De Dipankar, Mustari Akash P, Chatterjee Debajyoti, Mahajan Rahul, Kumar Vinod, Handa Sanjeev
Department of Dermatology, Venereology and Leprology, Postgraduate Institute of Medical Education and Research, Chandigarh, India.
Department of Histopathology, Postgraduate Institute of Medical Education and Research, Chandigarh, India.
Indian Dermatol Online J. 2025 Sep 1;16(5):751-754. doi: 10.4103/idoj.idoj_763_24. Epub 2025 May 26.
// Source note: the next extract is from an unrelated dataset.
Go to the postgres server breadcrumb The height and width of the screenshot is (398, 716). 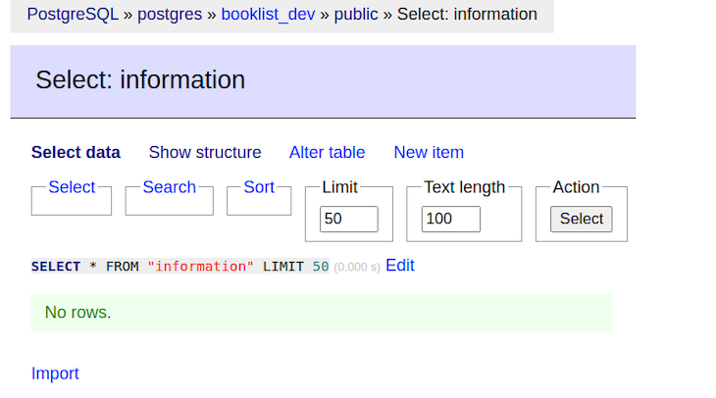click(173, 15)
Lichen planus pemphigoides (LPP) is a rare autoimmune subepidermal blistering disease presenting with lichenoid papules and plaques and tense blisters. There is a paucity of literature on LPP globally.
To report the clinico-demographic profile, histopathology, immunological features, and associated comorbidities in LPP patients.
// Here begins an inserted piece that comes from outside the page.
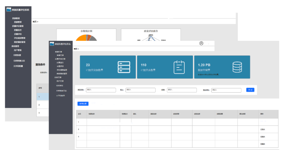
Task: Select 归档恢复日志 in the front window sidebar
Action: pos(61,90)
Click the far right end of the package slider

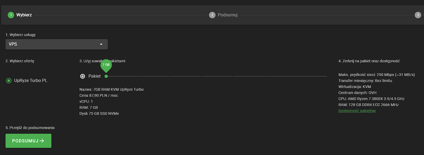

This was a retrospective study, where past records of all LPP patients diagnosed and treated between November 2013 and October 2022 were included. Patients having a compatible clinical presentation with histopathological and immunological (direct immunofluorescence) evidence of LPP were included.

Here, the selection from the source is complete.